The biological activity of an oxindolimine-oxidovanadium(IV) complex, with significant antiproliferative action against different tumor cells, has been investigated and compared to that of analogous copper(II) or zinc(II) compounds. This vanadyl complex, [VO(isapn)]SO4, was synthesized and characterized by the usual spectroscopic techniques (UV/Vis, IR, and EPR), and its interactions with vital biomolecules were verified. In experiments using a Hoechst 33258 dye bound to DNA, a decrease in the intensity of fluorescence was observed with the increase in the concentration of this complex, revealing its probable binding in grooves of DNA. The determined binding constants indicated a significant change in values with increasing incubation times, which is attributed to probable changes in the metal coordination sphere. However, its influence on the melting point of CT-DNA was negligible, suggesting very little disturbance to the nucleic acid structure. In comparative studies, Delta T = similar to 8 degrees C was observed with the analogous copper(II) complex, [Cu(isapn)](+).
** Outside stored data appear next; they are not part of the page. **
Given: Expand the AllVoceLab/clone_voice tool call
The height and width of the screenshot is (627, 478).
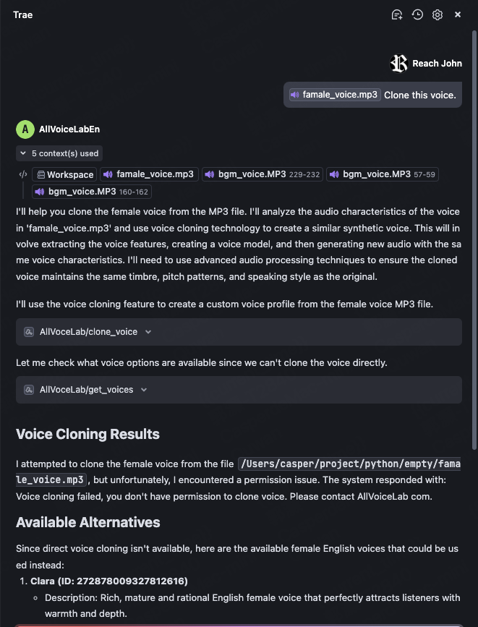Looking at the screenshot, I should coord(148,332).
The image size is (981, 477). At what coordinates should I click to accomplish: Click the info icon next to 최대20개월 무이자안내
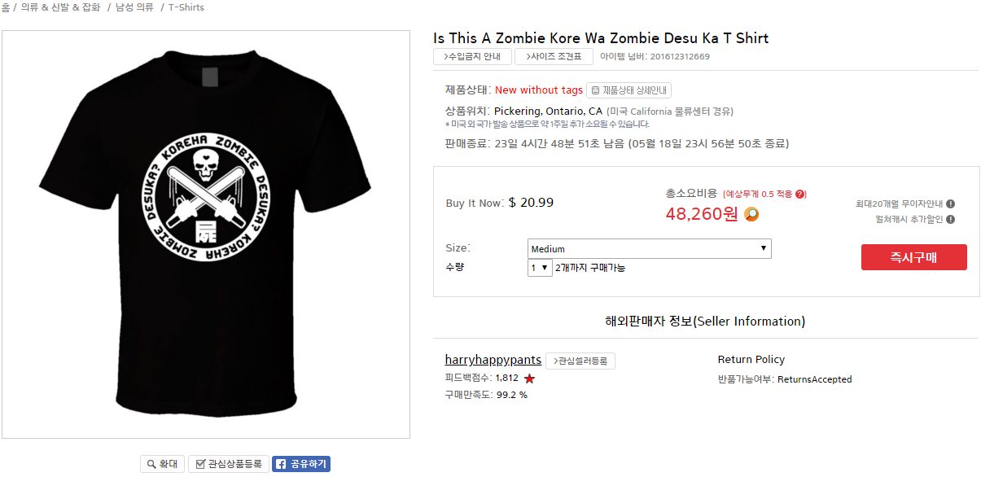pos(950,204)
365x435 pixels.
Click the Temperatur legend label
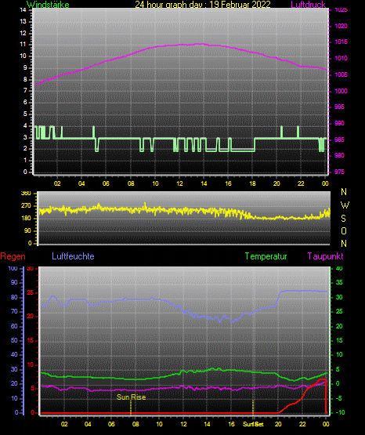coord(266,256)
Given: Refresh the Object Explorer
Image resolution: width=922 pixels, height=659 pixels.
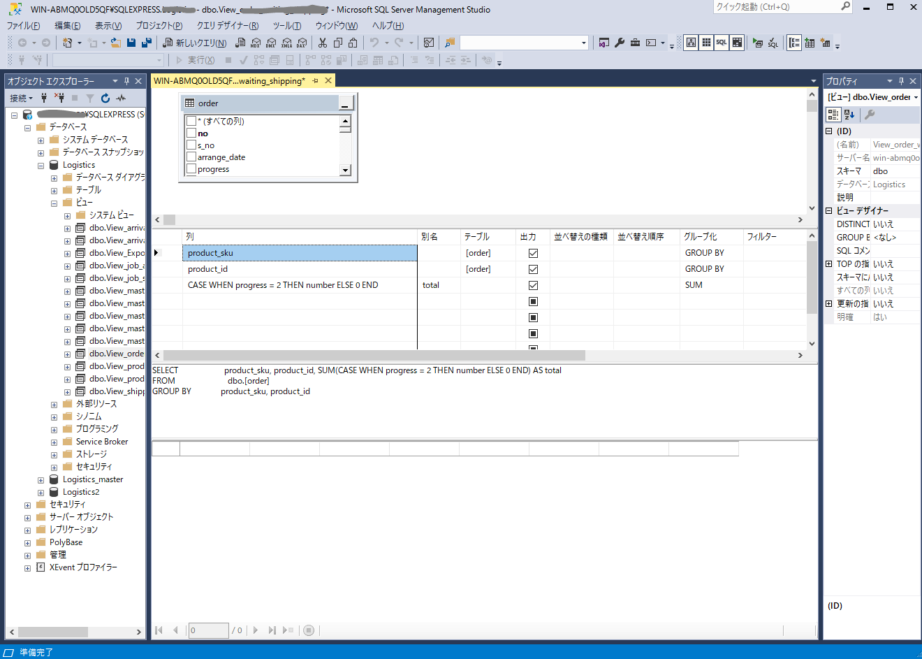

In addition, promising results were verified for the cytotoxicity of [VO(isapn)](+) toward human colon and breast cancer cells, with IC50 in the range 5 to 10 mu M, after 24 h of treatment at 37 degrees C. However, the reactivity was much lower against HeLa cells under the same conditions (IC50 +/- 100 mu M). Further studies pointed to topoisomerase IB (Topo I) as a probable additional target of this compound. It inhibited the cleavage step but not the religation, interacting directly with the enzyme and preventing its binding to DNA, similar to what was observed with analogous copper(II) and zinc(II) complexes. Molecular docking simulations showed interactions of the [VO(isapn)](+) complex at different sites of Topo I, corroborating the experimental data.